● **Action item**
Look through the material below and copy every line containing the word "review".

● **Extracted records**
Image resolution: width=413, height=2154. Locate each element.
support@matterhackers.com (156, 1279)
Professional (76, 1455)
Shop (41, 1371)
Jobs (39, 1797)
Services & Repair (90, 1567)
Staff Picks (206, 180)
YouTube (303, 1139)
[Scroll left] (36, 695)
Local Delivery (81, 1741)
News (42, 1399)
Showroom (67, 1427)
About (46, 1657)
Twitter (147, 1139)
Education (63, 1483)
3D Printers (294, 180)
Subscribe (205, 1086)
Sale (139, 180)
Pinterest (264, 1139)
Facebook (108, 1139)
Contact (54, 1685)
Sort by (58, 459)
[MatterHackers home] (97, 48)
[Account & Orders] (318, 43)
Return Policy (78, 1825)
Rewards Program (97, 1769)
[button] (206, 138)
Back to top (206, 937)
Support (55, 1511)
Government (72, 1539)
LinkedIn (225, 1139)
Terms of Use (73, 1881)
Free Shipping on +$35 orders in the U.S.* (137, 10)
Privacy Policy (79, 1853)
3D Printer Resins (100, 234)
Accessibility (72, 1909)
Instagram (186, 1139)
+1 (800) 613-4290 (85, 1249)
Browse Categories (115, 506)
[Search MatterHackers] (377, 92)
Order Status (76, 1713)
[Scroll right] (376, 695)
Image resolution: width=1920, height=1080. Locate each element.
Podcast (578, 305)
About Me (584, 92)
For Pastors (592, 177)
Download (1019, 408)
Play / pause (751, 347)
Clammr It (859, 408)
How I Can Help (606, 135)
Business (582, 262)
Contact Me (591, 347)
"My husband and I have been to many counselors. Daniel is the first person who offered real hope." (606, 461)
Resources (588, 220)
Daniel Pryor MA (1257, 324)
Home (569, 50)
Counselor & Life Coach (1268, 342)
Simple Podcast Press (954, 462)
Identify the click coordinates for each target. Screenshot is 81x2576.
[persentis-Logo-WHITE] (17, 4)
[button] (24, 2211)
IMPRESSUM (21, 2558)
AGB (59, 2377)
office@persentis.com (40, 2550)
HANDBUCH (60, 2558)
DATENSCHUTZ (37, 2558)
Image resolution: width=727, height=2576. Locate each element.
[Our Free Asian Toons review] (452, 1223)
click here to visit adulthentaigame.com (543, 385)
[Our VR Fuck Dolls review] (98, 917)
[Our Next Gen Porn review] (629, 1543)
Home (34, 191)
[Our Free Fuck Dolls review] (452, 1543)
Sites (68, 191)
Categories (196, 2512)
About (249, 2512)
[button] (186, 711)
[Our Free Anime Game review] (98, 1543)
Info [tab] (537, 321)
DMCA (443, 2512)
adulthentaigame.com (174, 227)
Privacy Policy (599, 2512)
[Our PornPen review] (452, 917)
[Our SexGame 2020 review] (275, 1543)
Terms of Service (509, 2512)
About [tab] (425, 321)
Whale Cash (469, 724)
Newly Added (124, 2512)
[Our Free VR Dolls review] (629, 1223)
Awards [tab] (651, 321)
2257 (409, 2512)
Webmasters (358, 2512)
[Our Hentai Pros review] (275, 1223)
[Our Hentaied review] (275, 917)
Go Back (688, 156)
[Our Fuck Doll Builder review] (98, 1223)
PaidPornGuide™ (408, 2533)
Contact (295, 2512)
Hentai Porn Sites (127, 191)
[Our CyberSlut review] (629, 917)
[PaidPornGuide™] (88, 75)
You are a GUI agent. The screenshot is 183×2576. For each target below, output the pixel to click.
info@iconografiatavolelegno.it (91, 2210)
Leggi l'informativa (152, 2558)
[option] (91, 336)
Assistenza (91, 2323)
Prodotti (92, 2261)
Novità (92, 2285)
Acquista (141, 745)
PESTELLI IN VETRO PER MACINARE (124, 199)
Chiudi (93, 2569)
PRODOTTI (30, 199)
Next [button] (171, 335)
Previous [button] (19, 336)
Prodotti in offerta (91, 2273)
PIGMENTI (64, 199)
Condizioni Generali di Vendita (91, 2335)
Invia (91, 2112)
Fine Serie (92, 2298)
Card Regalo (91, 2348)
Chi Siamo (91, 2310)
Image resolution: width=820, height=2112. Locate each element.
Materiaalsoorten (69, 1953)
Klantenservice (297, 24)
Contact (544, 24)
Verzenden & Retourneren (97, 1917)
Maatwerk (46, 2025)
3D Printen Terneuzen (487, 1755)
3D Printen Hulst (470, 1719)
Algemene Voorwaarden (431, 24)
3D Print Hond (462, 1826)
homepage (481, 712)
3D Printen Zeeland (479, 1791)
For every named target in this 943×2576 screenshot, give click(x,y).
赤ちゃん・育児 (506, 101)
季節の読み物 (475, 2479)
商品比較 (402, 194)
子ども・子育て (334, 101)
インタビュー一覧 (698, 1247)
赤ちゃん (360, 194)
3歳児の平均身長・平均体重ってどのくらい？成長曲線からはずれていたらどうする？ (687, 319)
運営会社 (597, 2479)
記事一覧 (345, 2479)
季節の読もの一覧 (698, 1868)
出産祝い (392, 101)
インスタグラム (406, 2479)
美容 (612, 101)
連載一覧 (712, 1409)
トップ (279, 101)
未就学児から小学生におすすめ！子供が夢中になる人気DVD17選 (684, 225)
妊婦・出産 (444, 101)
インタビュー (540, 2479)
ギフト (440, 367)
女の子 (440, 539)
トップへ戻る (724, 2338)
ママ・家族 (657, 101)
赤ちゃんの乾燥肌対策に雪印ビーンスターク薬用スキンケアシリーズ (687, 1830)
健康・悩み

● **Answer to this task**
[Our Free Asian Toons review] (452, 1223)
[Our VR Fuck Dolls review] (98, 917)
[Our Next Gen Porn review] (629, 1543)
[Our Free Fuck Dolls review] (452, 1543)
[Our Free Anime Game review] (98, 1543)
[Our PornPen review] (452, 917)
[Our SexGame 2020 review] (275, 1543)
[Our Free VR Dolls review] (629, 1223)
[Our Hentai Pros review] (275, 1223)
[Our Hentaied review] (275, 917)
[Our Fuck Doll Builder review] (98, 1223)
[Our CyberSlut review] (629, 917)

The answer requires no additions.